**REQUIREMENTS**.
1. In the post on the Glazer vs. Bonilla race, on what date will the 7th Senate District contest be settled?
2. From the post on the Glazer vs. Bonilla race, write out the passage starting with "It will be interesting" and going on through "originated from taxpayers.".

**TEXT BLOCK**.
Unions and Bankers Work Together to Protect Unsustainable Defined Benefits, November 26, 2013

A Member of the Unionized Government Elite Attacks the CPC, November 19, 2013

How Public Sector Unions Skew America’s Public Safety and National Security Agenda, June 18, 2013

Glazer vs. Bonilla 7th Senate District Battle Reflects New Political Split in California

California’s politics remain polarized, but not just via the traditional division of Republicans vs. Democrats. As reported here two months ago in the post “Issue of Government Unions Divide Candidates More Than Party Affiliation,” there were two California State Senate contests that remained unresolved after the November 2014 election. One of them, pitting Republican John Moorlach against Republican Don Wagner for the 37th Senate District, was settled on March 17th. Moorlach, who has fought to restore financial sustainability to public employee pension systems, was opposed by government unions. Wagner, also a conservative, but less outspoken than Moorlach on the issue of pension reform, was endorsed by government unions. Moorlach won.

The other race, originally pitting three Democrats against each other for the 7th Senate District, has narrowed to a contest between two candidates that will be settled on May 19th, Democrat Steve Glazer vs. Democrat Susan Bonilla.

It will be interesting to see how voters in a largely Democratic district respond in a race that is not between candidates from opposing parties. Glazer is a fiscal conservative who is progressive on virtually all of the issues important to Democrats. Bonilla offers up many similar positions, with one important exception: Glazer has stood up to government unions on critical issues, to the point where government unions do not consider him reliable. As a result, Bonilla is receiving cash and endorsements from the unions representing our public servants, all of it, of course, money that originated from taxpayers.

Here’s a list of some of Bonilla’s government union endorsements:

California Association of Highway Patrolmen
California Professional Firefighters
California State Sheriffs’ Association
California State Coalition of Probation Organizations
CALFIRE Local 2881
Peace Officers Research Association of California
Deputy Sheriffs Association of Alameda County
Antioch Police Officer’s Association
Concord Police Officer’s Association
Contra Costa County Deputy Sheriffs Association
Contra Costa County Deputy District Attorney’s Association
Brentwood Police Officers Association
Livermore-Pleasanton Firefighters, Local 1974
Livermore Police Officer’s Association
Pittsburg Police Officers Association
Pleasanton Police Officers Association
Probation Peace Officers Association of Contra Costa County
San Ramon Valley Firefighters Association, Local 3546
United Professional Firefighters of Contra Costa County, Local 1230

One has to ask why so many public safety officials are endorsing Bonilla rather than Glazer, and it is fair to wonder if their endorsement has anything to do with the positions of these candidates on issues and policies relating to public safety. Take a look at this flyer from the Bonilla campaign:

20150417-UW_Bonilla

As can be seen, Contra Costa County District Attorney Mark Peterson and Alameda County Sheriff Greg Ahern, both apparently Republicans, are touting the pro public safety record of Susan Bonilla. But would they have made these statements if Susan Bonilla was challenging their unions on fiscal issues relating to pensions and compensation?

**PROVIDED DATA**.
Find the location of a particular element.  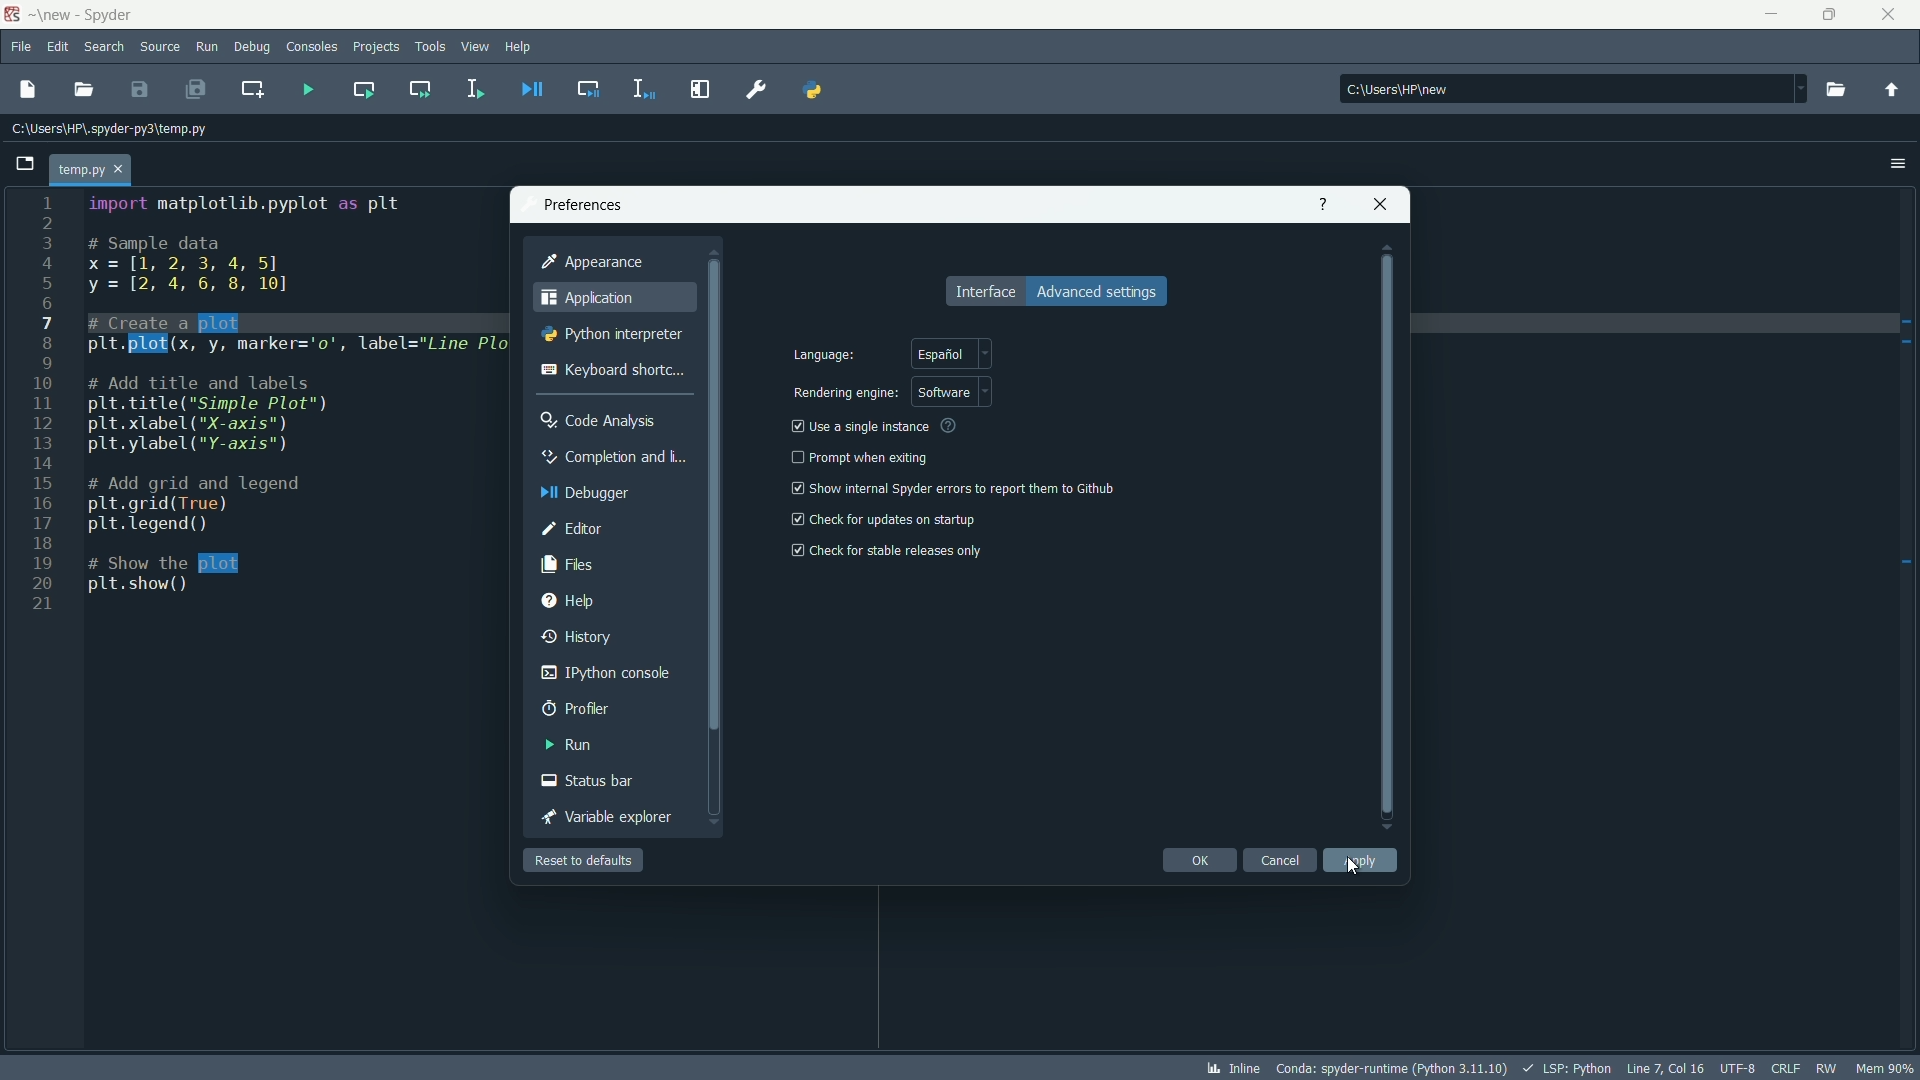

**SOLUTIONS TO EACH TASK**.
1. May 19th

2.
It will be interesting to see how voters in a largely Democratic district respond in a race that is not between candidates from opposing parties. Glazer is a fiscal conservative who is progressive on virtually all of the issues important to Democrats. Bonilla offers up many similar positions, with one important exception: Glazer has stood up to government unions on critical issues, to the point where government unions do not consider him reliable. As a result, Bonilla is receiving cash and endorsements from the unions representing our public servants, all of it, of course, money that originated from taxpayers.